She would dedicate her professional career to harp, having resumed her figured bass and ancient music interpretation studies with Macário Santiago Kastner. She was then an element of the Lisbon Minstrels.

Between 1960 and 1963 she received scholarships from the Calouste Gulbenkian Foundation and the Dutch Government to have private harp lessons with Phia Berghout, Jacqueline Borot and Hans Zingel, in Holland, Paris and Cologne.

Following Mário Falcão’s suggestion, Clotilde Rosa played Jorge Peixinho’s Imagens Sonoras (Sound Images), which apparently brought her closer to this composer and to modern Portuguese music. The courses she attended in Darmstadt after 1963 were also decisive to the future of her career as a composer.

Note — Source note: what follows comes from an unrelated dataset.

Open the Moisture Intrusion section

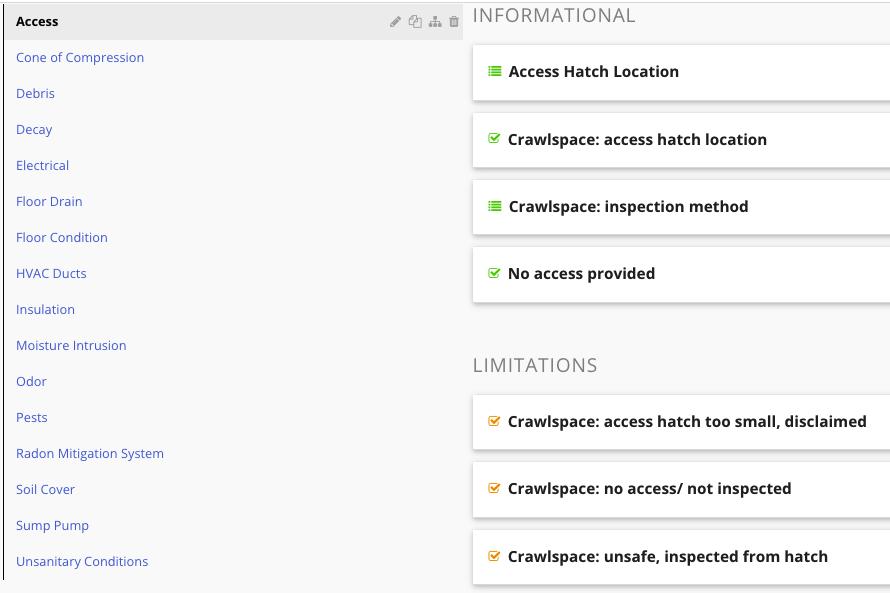pyautogui.click(x=71, y=346)
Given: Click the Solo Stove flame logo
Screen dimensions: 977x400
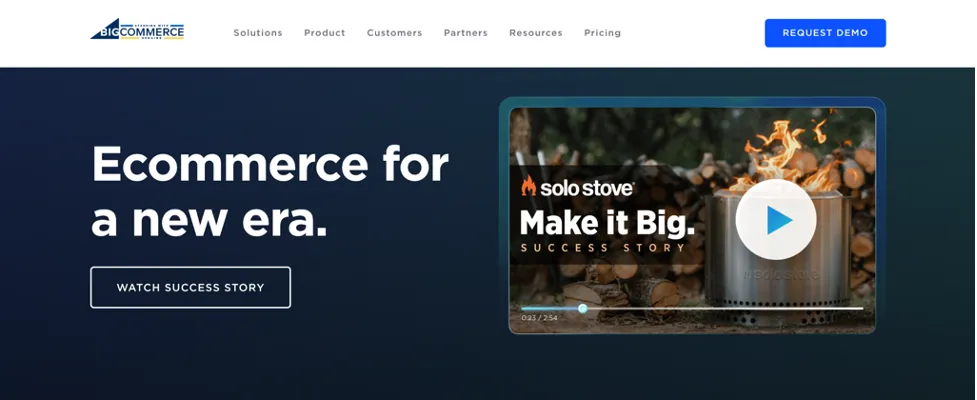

She participated in the group organized by Jorge Peixinho that in 1970 led to the Lisbon Contemporary Music Group. However, she was still interested in the interpretation of ancient music and with Carlos Franco and Luísa de Vasconcelos formed the Trio Antiqua. She was also an element of the National Symphonic Orchestra and the National Radio Broadcast Company Orchestra, and collaborated with the S. Carlos National Theatre Orchestra and the Calouste Gulbenkian Foundation Orchestra.

Between 1987 and 1989 she lectured in Composition Analysis and Techniques at the Music School of Lisbon’s National Conservatory and was transferred to the harp class between 1989 and 2000. It was then that she introduced for the first time in Portugal contemporary music in the harp syllabus.

Among her different activities, Clotilde Rosa is also a member of the Erudite Music Commission of the Portuguese Authors Society. After an invitation by Jorge Peixinho, she drafted in 1974 her first music piece in the joint project In-Con-Sub-Sequência.

She asserted herself as a composer with the 1976 piece Encontro. After Jorge Peixinho’s suggestion, the piece was taken to the Paris International Composers Tribune by Joly Braga Santos and Nuno Barreiros. It was recorded at the National Radio Broadcast Company and got a 10th place among sixty works of thirty different countries. She also won a First prize at the National Composition Competition of Porto’s Music Workshop for her piece Variantes I (Variants I), for solo flute.

Despite her tendency for sound experiments, of which the pieces As quatro estações do ano (The Year’s Four Seasons) and Projecto-collage (Collage-Project) are clear examples, she never had the chance to work in a electroacoustic music studio. Her work is majorly either for voice or for acoustic instruments.